I notice that many people are blogging about the Wall Street protests. The media is certainly playing up the movement with stories on the evening news night after night. I find it interesting for a reason completely unrelated to Wall Street or big bank bailouts; before boxing up my art supplies I created a massive painting I called The Protest.
I’d been working on a difficult assignment to create sixty small but complex illustrations for a client. To shed the confines of working small I decided to create a massive composition unlike anything I’d done before, not an illustration but a huge work of art. The painting was approximately fifteen feet wide and twelve feet tall. I ordered the exceptionally large bolt of canvas from a supplier in New York, emptied our savings account to afford paints and brushes, and labored for two years to make my vision a reality.
I’ve always been drawn to painting people and I wanted to create something that allowed me to depict as many human expressions as possible. Since scale and perspective would be involved, I resolved to paint a group of characters on the steps of a building so the figures in the foreground wouldn’t block those behind them. I came up with the idea of a “protest.”
In the finished painting, a mob of people come together on the steps of a bank-like building. The media is present, along with the police. A bag lady happens onto the scene but isn’t really participating in what’s going on. The fellow at the center of the composition looks slightly like my dad. He also resembles the man in Norman Rockwell’s famous Freedom of Speech. I could go on and on about the details that consumed me while creating this painting, but the question most people asked when they saw it was, “What are these people protesting?”
At the time (this was painted eleven years ago) I decided it would be clever to not reveal the subject of the protest. The banner behind the main character doesn’t offer a clue. My intention was to let the viewers participate in this imaginary event by deciding for themselves what this protest was all about. I’m not certain this was such a good idea because many people have found this painting confusing.

* * *

*Given problem:* Copy the passage of the blog post about the protest painting word for word, from "At the time" to "this painting confusing.". Rely only on the blog post above for what follows.

*Extracted data:*
* * *

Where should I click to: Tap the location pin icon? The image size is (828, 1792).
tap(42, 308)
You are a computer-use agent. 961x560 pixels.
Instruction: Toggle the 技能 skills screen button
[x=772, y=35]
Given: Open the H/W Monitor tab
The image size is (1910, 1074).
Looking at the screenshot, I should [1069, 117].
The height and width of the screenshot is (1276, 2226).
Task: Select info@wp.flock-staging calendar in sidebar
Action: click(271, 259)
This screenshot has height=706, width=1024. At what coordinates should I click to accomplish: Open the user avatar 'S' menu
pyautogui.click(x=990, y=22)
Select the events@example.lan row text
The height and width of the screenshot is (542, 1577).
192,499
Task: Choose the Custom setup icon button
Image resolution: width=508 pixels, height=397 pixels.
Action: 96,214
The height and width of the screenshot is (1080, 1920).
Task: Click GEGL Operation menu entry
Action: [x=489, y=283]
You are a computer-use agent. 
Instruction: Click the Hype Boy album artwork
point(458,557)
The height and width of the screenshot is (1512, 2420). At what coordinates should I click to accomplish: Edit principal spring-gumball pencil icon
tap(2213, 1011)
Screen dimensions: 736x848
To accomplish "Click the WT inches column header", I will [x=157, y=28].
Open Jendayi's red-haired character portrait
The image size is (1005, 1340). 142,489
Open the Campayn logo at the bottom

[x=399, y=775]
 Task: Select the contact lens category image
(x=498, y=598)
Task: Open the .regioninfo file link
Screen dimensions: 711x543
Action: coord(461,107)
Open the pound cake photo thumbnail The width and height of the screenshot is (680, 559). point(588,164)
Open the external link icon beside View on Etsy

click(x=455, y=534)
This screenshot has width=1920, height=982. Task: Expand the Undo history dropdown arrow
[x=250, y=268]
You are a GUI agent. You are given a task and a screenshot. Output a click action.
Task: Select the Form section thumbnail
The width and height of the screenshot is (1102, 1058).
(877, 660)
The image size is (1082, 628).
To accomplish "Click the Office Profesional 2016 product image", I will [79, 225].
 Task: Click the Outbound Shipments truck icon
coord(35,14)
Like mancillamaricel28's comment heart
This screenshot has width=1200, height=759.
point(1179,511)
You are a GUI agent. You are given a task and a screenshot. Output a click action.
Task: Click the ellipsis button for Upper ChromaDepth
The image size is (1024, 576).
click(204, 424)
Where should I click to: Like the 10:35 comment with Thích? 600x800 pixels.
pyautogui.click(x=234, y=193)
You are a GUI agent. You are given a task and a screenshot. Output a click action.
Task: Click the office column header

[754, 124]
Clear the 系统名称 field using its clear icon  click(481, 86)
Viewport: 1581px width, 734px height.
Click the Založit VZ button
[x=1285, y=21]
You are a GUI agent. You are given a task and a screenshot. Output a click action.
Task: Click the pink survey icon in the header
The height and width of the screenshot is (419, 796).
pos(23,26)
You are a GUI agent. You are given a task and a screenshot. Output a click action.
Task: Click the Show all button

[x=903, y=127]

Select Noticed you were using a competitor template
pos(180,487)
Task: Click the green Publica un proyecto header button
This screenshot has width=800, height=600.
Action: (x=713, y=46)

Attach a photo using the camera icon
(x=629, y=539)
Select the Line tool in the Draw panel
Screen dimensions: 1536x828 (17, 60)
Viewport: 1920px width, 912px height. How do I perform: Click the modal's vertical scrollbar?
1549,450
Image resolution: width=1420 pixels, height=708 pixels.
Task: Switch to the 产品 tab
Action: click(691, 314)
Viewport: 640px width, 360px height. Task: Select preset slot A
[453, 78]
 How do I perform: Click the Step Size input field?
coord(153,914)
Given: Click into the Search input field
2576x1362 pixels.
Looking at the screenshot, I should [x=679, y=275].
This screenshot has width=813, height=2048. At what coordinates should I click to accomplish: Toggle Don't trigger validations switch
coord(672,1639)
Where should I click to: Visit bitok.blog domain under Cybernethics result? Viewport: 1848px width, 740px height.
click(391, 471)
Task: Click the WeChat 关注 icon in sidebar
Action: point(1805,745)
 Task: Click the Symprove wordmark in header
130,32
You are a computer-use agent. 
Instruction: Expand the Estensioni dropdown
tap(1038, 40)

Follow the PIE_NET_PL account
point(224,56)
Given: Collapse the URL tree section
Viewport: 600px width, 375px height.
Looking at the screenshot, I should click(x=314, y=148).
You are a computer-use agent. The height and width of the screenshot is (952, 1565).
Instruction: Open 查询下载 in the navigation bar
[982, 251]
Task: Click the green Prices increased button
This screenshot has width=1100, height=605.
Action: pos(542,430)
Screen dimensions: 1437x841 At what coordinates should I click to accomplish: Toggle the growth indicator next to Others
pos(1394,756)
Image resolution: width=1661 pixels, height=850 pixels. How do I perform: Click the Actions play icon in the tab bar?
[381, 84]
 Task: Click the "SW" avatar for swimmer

* * *

*Complete response:*
At the time (this was painted eleven years ago) I decided it would be clever to not reveal the subject of the protest. The banner behind the main character doesn’t offer a clue. My intention was to let the viewers participate in this imaginary event by deciding for themselves what this protest was all about. I’m not certain this was such a good idea because many people have found this painting confusing.